In [1]:
import numpy as np
import pandas as pd

player_data = pd.read_csv('player_data.csv')
game_data = pd.read_csv('game_data.csv')

#Season gets converted to int for some reason
game_data['Season'] = game_data['Season'].astype('str').str.zfill(2).astype('object')
player_data['Season'] = player_data['Season'].astype('str').str.zfill(2).astype('object')

#Team abrevations were changed throughout the history so this makes things much easier
rename_1 = [['PHL', 'PHI'], ['SAN', 'SAS'], ['UTH', 'UTA'], ['GOS', 'GSW'], ['PHO', 'PHX']]

for pair in rename_1:
    game_data.loc[game_data['Team']==pair[0], 'Team'] = pair[1]
    player_data.loc[player_data['Team']==pair[0], 'Team'] = pair[1]

#Adding away and home team labels
#Some abrevations are changed later because of the inconsistency within the "away" table,
#NOP is even more special
aways = pd.read_csv('away_table.csv')
game_data = pd.merge(game_data, aways, on=['Game', 'Team'], how='left')
game_data['Home/Away'] = game_data['Home/Away'].fillna('Home')
game_data = game_data.reset_index(drop=True)

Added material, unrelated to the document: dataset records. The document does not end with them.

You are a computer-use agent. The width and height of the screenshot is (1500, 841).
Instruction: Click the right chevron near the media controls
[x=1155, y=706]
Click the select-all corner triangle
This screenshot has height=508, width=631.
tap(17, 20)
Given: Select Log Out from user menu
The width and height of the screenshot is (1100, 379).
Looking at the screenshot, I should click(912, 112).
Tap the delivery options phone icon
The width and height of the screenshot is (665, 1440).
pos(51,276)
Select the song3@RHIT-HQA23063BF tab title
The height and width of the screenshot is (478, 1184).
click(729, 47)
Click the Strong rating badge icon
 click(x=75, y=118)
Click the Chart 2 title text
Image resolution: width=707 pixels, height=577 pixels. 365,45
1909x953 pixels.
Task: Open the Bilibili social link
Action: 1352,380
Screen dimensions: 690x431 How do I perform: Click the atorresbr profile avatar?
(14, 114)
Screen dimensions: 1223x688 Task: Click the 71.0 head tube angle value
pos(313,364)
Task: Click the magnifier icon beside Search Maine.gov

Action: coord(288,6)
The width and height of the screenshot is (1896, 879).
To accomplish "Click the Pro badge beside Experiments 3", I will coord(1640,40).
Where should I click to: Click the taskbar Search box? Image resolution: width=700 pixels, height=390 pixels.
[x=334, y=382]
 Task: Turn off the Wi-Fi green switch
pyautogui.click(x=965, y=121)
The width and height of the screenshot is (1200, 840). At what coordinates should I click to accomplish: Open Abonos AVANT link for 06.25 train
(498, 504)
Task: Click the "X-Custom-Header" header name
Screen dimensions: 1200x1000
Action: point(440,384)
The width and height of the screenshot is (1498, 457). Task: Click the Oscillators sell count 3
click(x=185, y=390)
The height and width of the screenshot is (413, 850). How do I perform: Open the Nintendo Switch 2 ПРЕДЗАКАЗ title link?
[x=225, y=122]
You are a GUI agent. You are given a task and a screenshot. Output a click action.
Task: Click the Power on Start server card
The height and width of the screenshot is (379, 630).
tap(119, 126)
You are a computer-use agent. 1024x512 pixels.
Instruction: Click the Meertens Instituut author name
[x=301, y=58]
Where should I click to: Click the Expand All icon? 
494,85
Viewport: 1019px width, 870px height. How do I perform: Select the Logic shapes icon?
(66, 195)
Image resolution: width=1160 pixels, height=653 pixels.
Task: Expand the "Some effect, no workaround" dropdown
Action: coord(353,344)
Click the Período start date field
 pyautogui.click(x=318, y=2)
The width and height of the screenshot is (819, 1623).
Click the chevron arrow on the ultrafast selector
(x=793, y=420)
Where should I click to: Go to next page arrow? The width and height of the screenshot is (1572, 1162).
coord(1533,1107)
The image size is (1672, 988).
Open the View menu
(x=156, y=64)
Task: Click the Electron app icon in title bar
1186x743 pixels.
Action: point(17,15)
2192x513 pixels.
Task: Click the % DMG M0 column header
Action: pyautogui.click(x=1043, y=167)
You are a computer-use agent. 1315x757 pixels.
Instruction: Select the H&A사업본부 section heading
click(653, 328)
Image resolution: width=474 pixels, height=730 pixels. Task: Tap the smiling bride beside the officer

rename_2 = [['NJN', 'BKN'], ['SEA', 'OKC'], ['VAN', 'MEM'], ['CHH', 'NOP'], ['NOH', 'NOP'], 
            ['NOK', 'NOP']]

for pair in rename_2:
    game_data.loc[game_data['Team']==pair[0], 'Team'] = pair[1]
    player_data.loc[player_data['Team']==pair[0], 'Team'] = pair[1]

nop_games = []

for game in game_data['Game'].unique():
    dummie = game_data[game_data['Game']==game]
    if dummie.iloc[0]['Home/Away']==dummie.iloc[1]['Home/Away']:
        nop_games.append(game)
        
game_data.loc[(game_data['Game'].isin(nop_games))&(game_data['Team']=='NOP'), 'Home/Away']='Away'

#Debugging
#for team in game_data['Team'].unique():
#    print(team)
#    print(game_data.loc[game_data['Team']==team].loc[game_data['Home/Away']=='Home'].shape[0])
#    print(game_data.loc[game_data['Team']==team].loc[game_data['Home/Away']=='Away'].shape[0])

In [2]:
dnp_inj = player_data.loc[player_data['PTS']=='DNP/INJ']
clear_player_data = player_data.loc[player_data['PTS']!='DNP / INJ']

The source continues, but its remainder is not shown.